TFRecord文件查看包含的所有代特征码 - 行业资讯 - 肥雀云

TFRecord作为tensorflow中广泛使用的数据格式,它跨平台,省空间,效率高。因为tensorflow开发者众多,统一训练时数据的文件格式是一件很有意义的事情,也有助于降低学习成本和迁移成本。

但是TFRecord数据是二进制格式,没法直接查看。因此,如何能够方便的查看TFRecord格式和数据,就显得尤为重要了。

为什么需要查看TFReocrd数据?首先我们先看下常规的写入和读取TFRecord数据的关键过程。

　　　　　　# 1。写入过程　　#一张图片,我写入了其内容,标签,长和宽几个信息　　tf_example=tf.train.Example ( 　　特点=tf.train.Features(特性={ 　　“编码”:bytes_feature (encoded_jpg), 　　“标签”:int64_feature(标签), 　　“高度”:int64_feature(高度), 　　“宽度”:int64_feature(宽度)})) 　　# 2。读取过程　　#定义解析的TFRecord数据格式　　def _parse_image (example_proto): 　　特点={“编码”:tf.FixedLenFeature ((), tf.string), 　　“标签”:tf.FixedLenFeature ((), tf.int64), 　　“高度”:tf.FixedLenFeature ((), tf.int64), 　　“宽度”:tf.FixedLenFeature (()、tf.int64) 　　} 　　返回特遣部队。parse_single_example (example_proto特性) 　　　　# TFRecord数据按照功能解析出对应的真实数据　　ds=ds。地图(λx: _parse_image (x) num_parallel_calls=4) 　　之前　　　　

上面是一个标准的TFRecord数据的写入和读取部分过程,大家应该发现了,读取TFRecord数据的时候,得知道TFRecord数据保存的属性名和类型,任何一项不匹配,都会导致无法获取数据。

如果数据的写入和读取都是自己一个人完成,那就没问题。但是如果写入和读取是跨团队合作时候,如果每次读取数据都得让对方给完整的属性名和属性类型,那效率就太低了。毕竟TFRecord数据已经包含了一切,自己动手丰衣足食。

那么怎么查看TFRecord数据呢?使用python tf.train.Example.FromString (serialized_example)方法,方法的入参是TFRecord包含的数据字符串。

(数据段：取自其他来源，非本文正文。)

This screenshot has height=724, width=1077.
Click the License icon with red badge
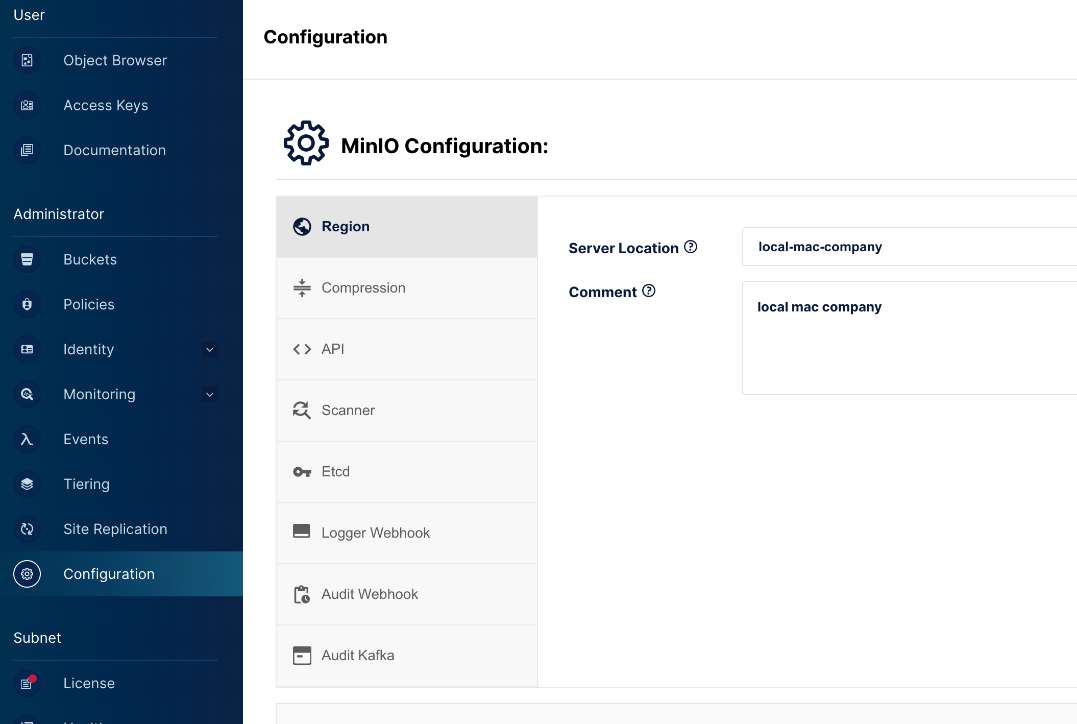pyautogui.click(x=27, y=683)
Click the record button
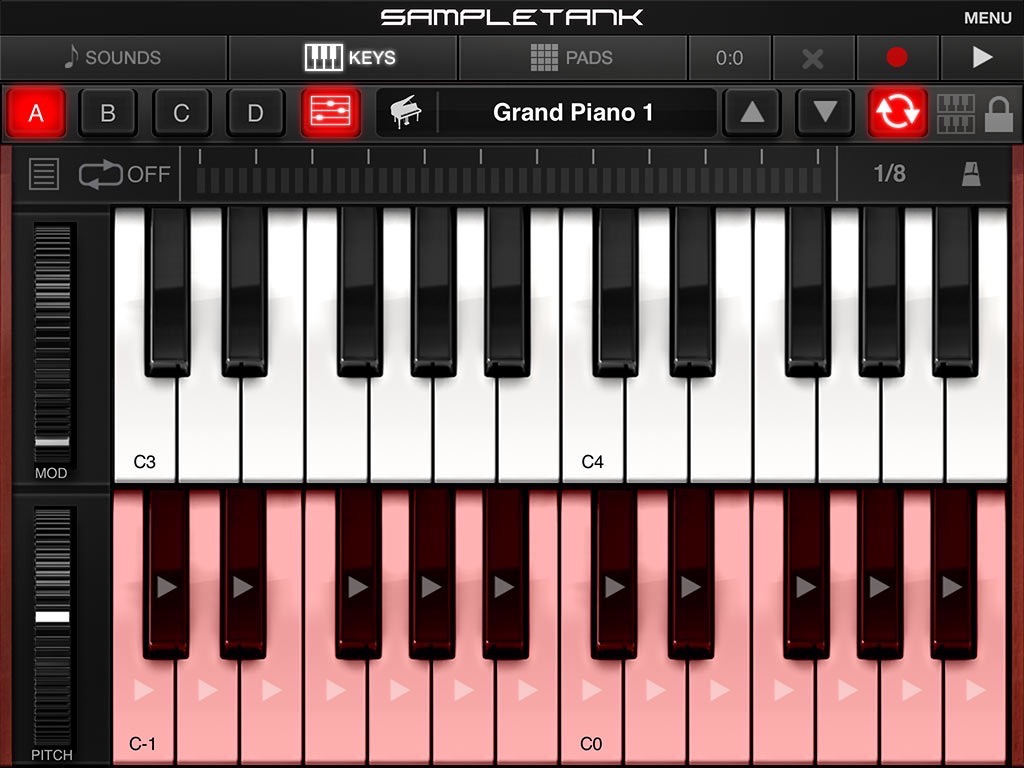The height and width of the screenshot is (768, 1024). pyautogui.click(x=897, y=57)
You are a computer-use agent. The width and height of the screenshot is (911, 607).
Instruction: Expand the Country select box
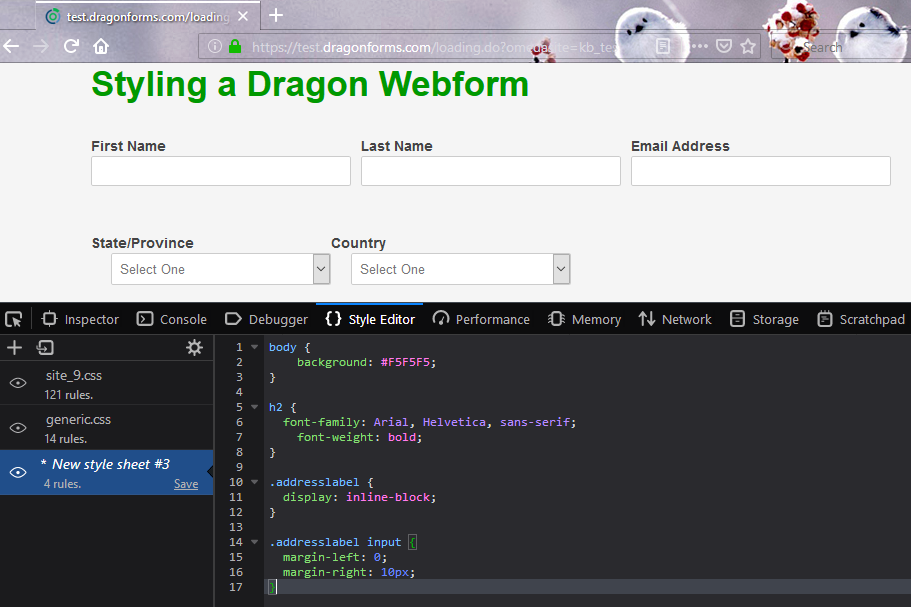coord(460,269)

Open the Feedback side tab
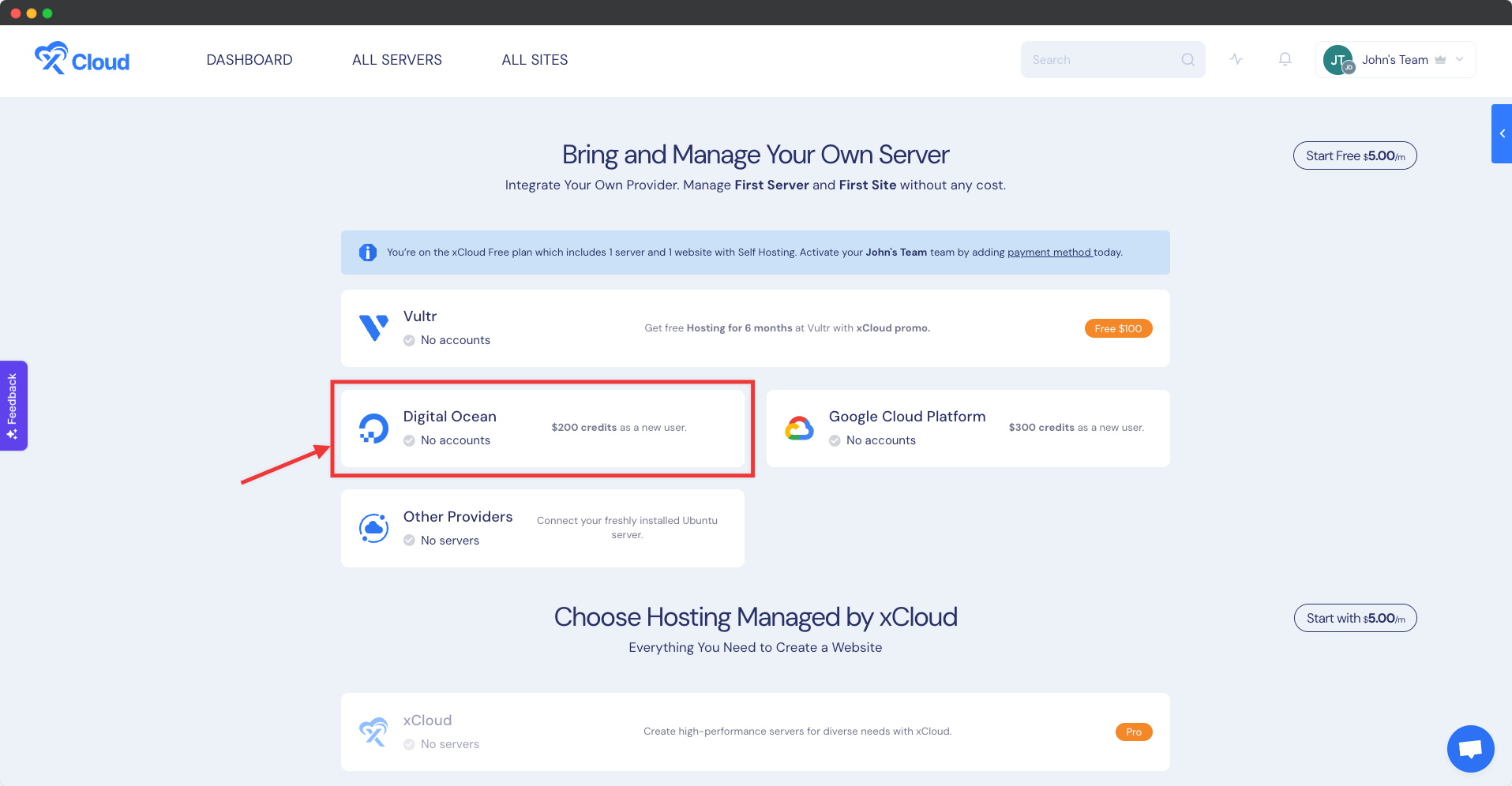13,406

然后,我直接将上诉查看的过程写成了一个py脚本,需要自取。

　　　　　　# !/usr/bin/python 　　# - * -编码:utf - 8 - * 　　　　导入系统　　进口tensorflow特遣部队　　　　#用法:python trackTFRecord。py真正file1 file2 　　# trackTFRecord。py就是当前这个py文件　　#真表示是否输出具体的数据　　# file1 file2表示的是需要查看的TFRecord文件的绝对路径　　#输出说明:tf.float32对应TFRecord的FloatList, tf.int64对应Int64List, tf.string对应BytesList 　　def main (): 　　打印(“TFRecord文件个数为{0}个“.format (len (sys.argv) 2)) 　　因为我在范围(2,len (sys.argv)): 　　filepath=sys.argv[我] 　　与tf.Session税(): 　　文件名=[filepath] 　　#加载TFRecord数据　　ds=tf.data.TFRecordDataset(文件名) 　　ds=ds.batch (10) 　　ds=ds.prefetch (buffer_size=tf.contrib.data.AUTOTUNE) 　　迭代器=ds.make_one_shot_iterator () 　　#为了加快速度,仅仅简单拿一组数据看下结构　　batch_data=https://www.yisu.com/zixun/iterator.get_next () 　　res=sess.run (batch_data) 　　serialized_example=res [0] 　　example_proto=tf.train.Example.FromString (serialized_example) 　　特点=example_proto.features 　　打印('{0}信息如下:“.format (filepath)) 　　在features.feature关键: 　　特点=features.feature(例子) 　　ftype=没有　　fvalue=https://www.yisu.com/zixun/None 　　如果len (feature.bytes_list.value)> 0: 　　ftype=' bytes_list ' 　　fvalue=https://www.yisu.com/zixun/feature.bytes_list.value 　　　　如果len (feature.float_list.value)> 0: 　　ftype=' float_list ' 　　fvalue=https://www.yisu.com/zixun/feature.float_list.value 　　　　如果len (feature.int64_list.value)> 0: 　　ftype=' int64_list ' 　　fvalue=https://www.yisu.com/zixun/feature.int64_list.value 　　　　结果={0}:{1}。格式(关键,ftype) 　　如果“真正的”==sys.argv [1]: 　　结果={0}:{1}。格式(因此,fvalue) 　　打印(结果) 　　　　if __name__==癬_main__”: 　　main () 　　　　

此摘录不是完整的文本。